Due to the high digestibility of their non lignified cell walls they favor, as opposed to molasses, the cellulolytic activity of the rumen. Due to the relatively moderate rate of fermentation (as opposed to sugars) they also represent good carriers of NPN and ensure an efficient microbial synthesis (synchronization of both ATP and NH3 releases). They can constitute the major part of the diet as well as an excellent energy supplement for diets based on fibrous crop residues.

Oil cakes and seeds and by-products of animal origin

They have been comprehensively reviewed in the 1988 IDRC and ICAR's publication. They constitute the largest source of supplementary protein. As mentioned earlier in this paper, the assessment of their potential use as protein supplement will be based on the degree of degradability of their nitrogen in the rumen.
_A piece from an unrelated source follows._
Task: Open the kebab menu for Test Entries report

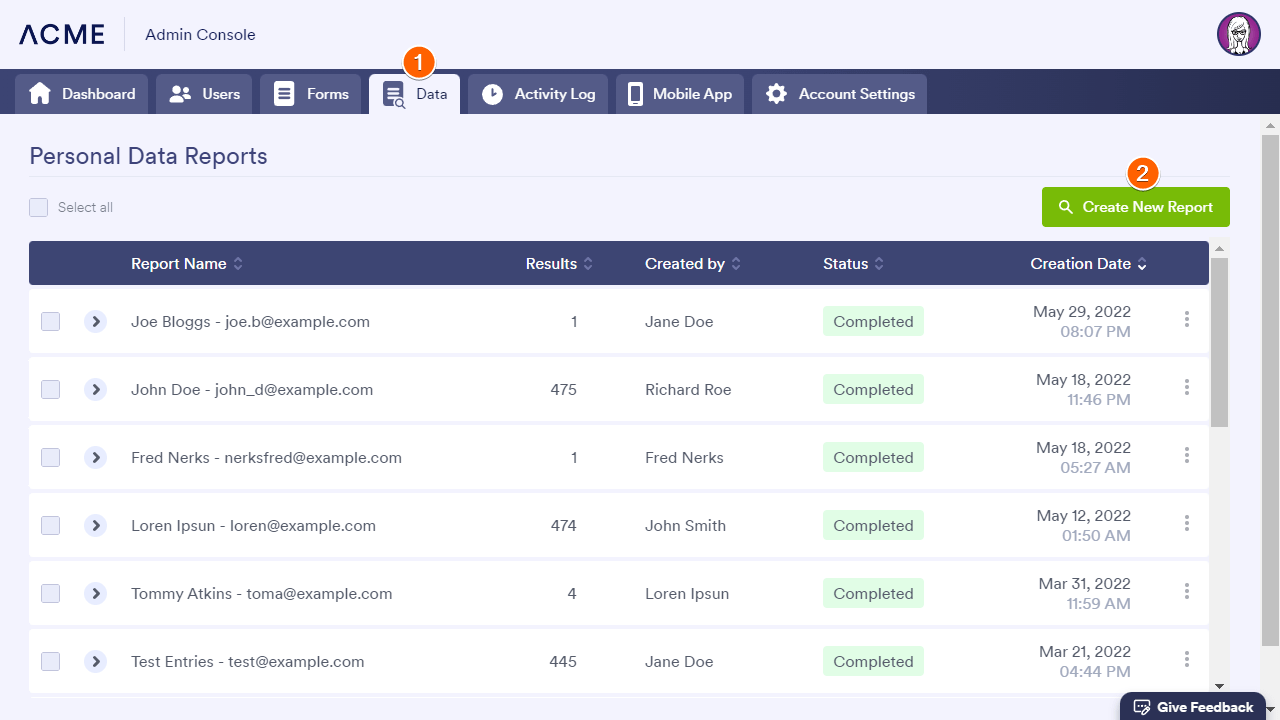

As they represent a source of foreign exchange and of high quality protein for human and non ruminant animals, their use as protein supplement for ruminants should be considered against the local availability of legumes and or legume trees.

Cereal milling by-products

They are very well known and their use is expanding. Their major asset is the fact that they supply at a time, moderately fermentable energy, dietary protein and neoglucogenic nutrients. As an example, rice polishings can play a remarkable role in balancing sugarcane based diets.


As a main concluding remark and as clearly observed by Preston and Leng (1987), the tropical basic feed resources have in common the fact that they are poor in nitrogen (namely in protected dietary PDIA) and rich in carbohydrates. These carbohydrates are however either structural and slowly fermentable or too easily fermentable compared to those of the temperate fodder plants, rich both in cell wall type and in less fermentable type of energy. As a result, taken alone or in combination with each other, they will be fermented in the rumen at very different rates. In addition there is another drawback in that fermentable N (predominant in the main tropical feedstuffs) may also be released too quickly and not in time with the energy. Supplementing tropical feeds with crop residues, feed crops and agro-industrial by-products, will therefore have to take into consideration not only the above described characteristics but also the kinetics of release of the various nutrients. Attention to the rationing aspects will be of major importance.